Sure, I could have written some blog posts, but instead, I wrote in my offline journal, since I could be sure I wouldn't lose that writing.
And to be honest, I'm not writing as much in this strange time of not taking a class and not teaching a class. It was an intense six weeks at the end of spring term, and it's good to take a rest from writing. I'm trying to trust that this break is not a permanent break.
I'm doing more reading, and I'm doing more piecing together of quilt tops. I'm doing some blogging. I'm writing sermons. In short, it's not like I'm just lying on the sofa watching low quality TV.
I also wonder why I feel a need to justify myself this way. It's my inner guidance counselor voice, telling me I'm not living up to my full potential.
But let me fill my head with different voices. In the past week, I finally picked up and finished Carl Phillips' My Trade is Mystery: Seven Meditations from a Life in Writing. He talks about "the silence that others call writer's block, when whatever inside us that allows us to make art falls silent, or a silence settles in around it, preventing our usual access to power, the muse, creativity, imagination" (p. 33). He says that he prefers to see writing as invitation, and just because a writer doesn't have an invitation that needs immediate attention, it doesn't mean "we've been shunned" (p. 34).

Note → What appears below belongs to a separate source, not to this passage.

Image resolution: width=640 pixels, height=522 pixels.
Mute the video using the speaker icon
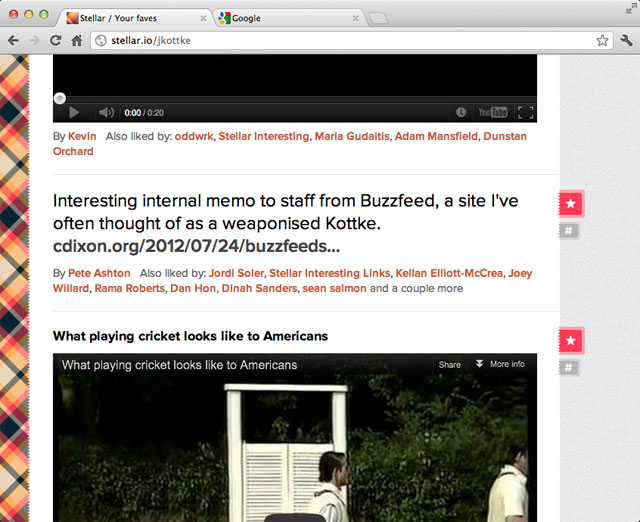(x=106, y=113)
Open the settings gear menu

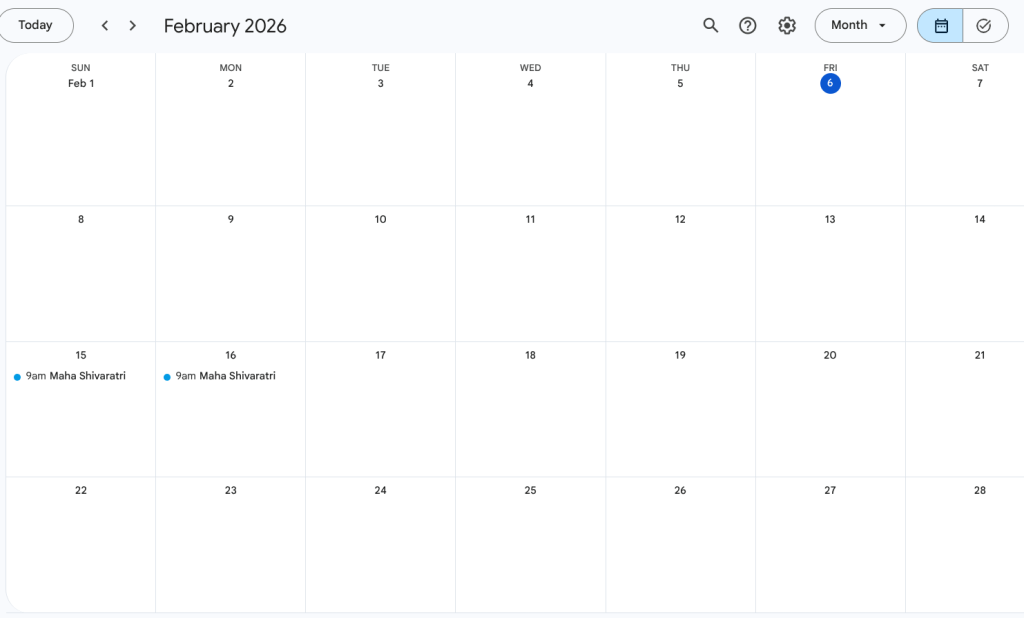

He reframes a writer's life as one that is spent living in language, and he says, "As long as I am living in language, as I like to put it, I count it as writing" (p. 35). So reading counts, and not necessarily just quality reading. He even counts scrolling through a Twitter thread as reading. He sees all of it as important: looking up a recipe, overhearing conversation in a farmer's market, humming song lyrics (p. 36).
It's a refreshing way of looking at the writing life, and one I hope I hang onto.